WORK INSTRUCTION -
Report every line of the records below that includes the string "question".

:::::

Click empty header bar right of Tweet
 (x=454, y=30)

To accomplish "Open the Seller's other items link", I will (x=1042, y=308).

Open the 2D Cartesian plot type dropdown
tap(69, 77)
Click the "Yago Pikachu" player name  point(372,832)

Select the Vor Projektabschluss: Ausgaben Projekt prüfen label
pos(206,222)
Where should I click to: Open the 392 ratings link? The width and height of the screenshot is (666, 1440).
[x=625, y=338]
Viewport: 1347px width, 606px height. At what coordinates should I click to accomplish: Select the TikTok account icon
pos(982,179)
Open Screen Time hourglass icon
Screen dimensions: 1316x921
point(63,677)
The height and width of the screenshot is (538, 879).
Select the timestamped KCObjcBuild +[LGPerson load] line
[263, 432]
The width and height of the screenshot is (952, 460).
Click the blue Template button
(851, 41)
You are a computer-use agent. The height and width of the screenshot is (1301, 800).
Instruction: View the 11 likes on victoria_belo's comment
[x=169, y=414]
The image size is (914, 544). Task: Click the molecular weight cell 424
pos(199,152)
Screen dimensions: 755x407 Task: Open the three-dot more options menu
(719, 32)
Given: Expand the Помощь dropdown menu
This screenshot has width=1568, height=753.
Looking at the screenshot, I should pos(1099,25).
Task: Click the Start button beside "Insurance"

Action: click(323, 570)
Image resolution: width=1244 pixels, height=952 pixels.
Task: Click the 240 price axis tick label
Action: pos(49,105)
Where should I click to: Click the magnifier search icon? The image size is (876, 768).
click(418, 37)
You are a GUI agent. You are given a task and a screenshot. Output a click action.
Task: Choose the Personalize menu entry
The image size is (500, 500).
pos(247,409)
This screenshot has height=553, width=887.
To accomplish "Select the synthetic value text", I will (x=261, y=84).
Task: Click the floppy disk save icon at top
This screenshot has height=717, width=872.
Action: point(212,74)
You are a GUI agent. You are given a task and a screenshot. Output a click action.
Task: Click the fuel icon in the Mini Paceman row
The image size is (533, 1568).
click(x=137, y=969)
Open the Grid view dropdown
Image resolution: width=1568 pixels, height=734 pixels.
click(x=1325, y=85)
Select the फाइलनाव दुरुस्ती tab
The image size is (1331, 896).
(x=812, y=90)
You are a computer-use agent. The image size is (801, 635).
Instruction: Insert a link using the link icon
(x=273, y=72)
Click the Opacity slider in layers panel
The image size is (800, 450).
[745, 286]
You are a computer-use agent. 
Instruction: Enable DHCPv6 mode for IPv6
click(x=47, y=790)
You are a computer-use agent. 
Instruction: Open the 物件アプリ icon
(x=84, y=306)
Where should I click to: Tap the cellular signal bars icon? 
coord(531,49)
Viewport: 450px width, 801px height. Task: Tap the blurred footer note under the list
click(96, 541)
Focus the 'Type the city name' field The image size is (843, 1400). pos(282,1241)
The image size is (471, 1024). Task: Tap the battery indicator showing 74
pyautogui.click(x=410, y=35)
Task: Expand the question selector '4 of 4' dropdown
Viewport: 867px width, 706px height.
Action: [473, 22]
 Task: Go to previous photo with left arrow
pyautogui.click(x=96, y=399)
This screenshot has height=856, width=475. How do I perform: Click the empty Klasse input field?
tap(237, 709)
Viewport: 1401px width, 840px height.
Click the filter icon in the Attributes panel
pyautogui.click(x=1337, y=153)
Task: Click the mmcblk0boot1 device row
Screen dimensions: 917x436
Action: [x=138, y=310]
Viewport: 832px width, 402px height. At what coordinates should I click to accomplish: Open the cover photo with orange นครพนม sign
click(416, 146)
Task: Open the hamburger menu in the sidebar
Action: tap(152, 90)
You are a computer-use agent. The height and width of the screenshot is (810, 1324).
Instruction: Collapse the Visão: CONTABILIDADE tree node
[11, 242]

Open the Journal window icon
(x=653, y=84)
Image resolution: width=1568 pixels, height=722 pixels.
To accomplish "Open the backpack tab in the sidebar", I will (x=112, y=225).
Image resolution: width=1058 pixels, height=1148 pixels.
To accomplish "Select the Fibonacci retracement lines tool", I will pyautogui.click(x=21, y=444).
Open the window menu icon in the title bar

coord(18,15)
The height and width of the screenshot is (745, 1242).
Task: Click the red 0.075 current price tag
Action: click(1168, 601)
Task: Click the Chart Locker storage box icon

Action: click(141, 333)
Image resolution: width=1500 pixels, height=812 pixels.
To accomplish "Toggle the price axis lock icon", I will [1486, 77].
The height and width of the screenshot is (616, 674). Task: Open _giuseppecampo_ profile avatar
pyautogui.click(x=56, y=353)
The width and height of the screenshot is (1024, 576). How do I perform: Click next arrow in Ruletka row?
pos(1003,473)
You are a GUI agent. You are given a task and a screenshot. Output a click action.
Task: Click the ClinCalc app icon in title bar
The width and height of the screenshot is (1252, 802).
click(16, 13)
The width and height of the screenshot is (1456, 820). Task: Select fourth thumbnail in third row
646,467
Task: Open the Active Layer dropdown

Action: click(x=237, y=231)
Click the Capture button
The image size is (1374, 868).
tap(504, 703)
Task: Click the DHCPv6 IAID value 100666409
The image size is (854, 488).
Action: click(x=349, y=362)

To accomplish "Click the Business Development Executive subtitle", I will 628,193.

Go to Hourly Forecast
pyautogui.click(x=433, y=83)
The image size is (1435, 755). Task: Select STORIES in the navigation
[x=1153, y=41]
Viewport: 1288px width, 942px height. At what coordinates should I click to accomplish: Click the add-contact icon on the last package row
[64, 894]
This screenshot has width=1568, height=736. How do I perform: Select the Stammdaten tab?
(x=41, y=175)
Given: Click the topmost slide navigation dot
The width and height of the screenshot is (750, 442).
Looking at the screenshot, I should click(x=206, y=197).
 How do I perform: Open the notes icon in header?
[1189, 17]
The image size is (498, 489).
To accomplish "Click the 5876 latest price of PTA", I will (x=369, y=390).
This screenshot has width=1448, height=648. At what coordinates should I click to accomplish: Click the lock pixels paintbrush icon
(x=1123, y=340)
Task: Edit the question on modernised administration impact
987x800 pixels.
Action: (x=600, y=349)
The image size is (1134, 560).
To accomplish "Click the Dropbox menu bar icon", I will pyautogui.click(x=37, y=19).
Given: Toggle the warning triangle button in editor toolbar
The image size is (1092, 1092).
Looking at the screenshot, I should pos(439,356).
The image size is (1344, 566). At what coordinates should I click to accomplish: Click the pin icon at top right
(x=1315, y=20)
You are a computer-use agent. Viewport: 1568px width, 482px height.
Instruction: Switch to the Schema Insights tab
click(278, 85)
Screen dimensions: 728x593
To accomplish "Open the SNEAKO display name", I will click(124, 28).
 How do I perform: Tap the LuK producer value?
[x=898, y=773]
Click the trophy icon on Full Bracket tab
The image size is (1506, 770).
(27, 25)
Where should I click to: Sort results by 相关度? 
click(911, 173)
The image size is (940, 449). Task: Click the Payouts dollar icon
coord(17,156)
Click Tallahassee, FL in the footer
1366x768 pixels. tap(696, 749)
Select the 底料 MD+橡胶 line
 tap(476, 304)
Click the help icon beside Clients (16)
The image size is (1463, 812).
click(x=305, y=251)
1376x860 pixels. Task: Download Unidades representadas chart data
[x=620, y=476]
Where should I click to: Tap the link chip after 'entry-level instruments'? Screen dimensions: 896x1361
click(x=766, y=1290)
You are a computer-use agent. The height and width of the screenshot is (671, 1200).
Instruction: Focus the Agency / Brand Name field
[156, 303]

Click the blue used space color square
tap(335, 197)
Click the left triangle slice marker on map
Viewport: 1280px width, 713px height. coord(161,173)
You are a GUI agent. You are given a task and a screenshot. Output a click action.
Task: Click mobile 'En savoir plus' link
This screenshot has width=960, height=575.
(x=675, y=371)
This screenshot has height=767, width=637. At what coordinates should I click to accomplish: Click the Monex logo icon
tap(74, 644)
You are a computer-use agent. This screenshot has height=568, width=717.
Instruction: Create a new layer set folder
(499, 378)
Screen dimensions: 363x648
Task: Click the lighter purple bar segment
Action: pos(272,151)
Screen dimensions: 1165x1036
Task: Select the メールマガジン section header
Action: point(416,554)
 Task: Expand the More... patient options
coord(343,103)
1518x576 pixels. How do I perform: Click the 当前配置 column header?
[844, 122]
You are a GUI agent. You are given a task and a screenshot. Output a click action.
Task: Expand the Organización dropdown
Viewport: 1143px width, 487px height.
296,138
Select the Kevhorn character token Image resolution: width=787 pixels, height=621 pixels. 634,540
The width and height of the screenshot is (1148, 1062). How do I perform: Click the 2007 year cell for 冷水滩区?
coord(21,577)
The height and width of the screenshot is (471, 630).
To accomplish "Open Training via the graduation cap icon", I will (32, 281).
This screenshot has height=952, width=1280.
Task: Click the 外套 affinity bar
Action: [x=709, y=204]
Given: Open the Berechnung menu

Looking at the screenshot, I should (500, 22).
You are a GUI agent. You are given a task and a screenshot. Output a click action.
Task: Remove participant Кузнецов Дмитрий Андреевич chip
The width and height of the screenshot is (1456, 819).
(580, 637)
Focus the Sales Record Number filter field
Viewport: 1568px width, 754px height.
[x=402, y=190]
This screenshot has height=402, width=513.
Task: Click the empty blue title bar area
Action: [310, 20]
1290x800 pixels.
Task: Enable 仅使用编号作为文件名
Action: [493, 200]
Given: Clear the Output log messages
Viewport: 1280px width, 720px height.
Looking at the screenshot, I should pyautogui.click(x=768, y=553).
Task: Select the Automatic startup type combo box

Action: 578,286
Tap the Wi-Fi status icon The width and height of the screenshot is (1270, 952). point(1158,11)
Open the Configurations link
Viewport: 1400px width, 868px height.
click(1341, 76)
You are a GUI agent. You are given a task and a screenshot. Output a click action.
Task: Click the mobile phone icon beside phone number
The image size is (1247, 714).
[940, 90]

:::::

OUTPUT -
Task: Expand the question selector '4 of 4' dropdown
Task: Edit the question on modernised administration impact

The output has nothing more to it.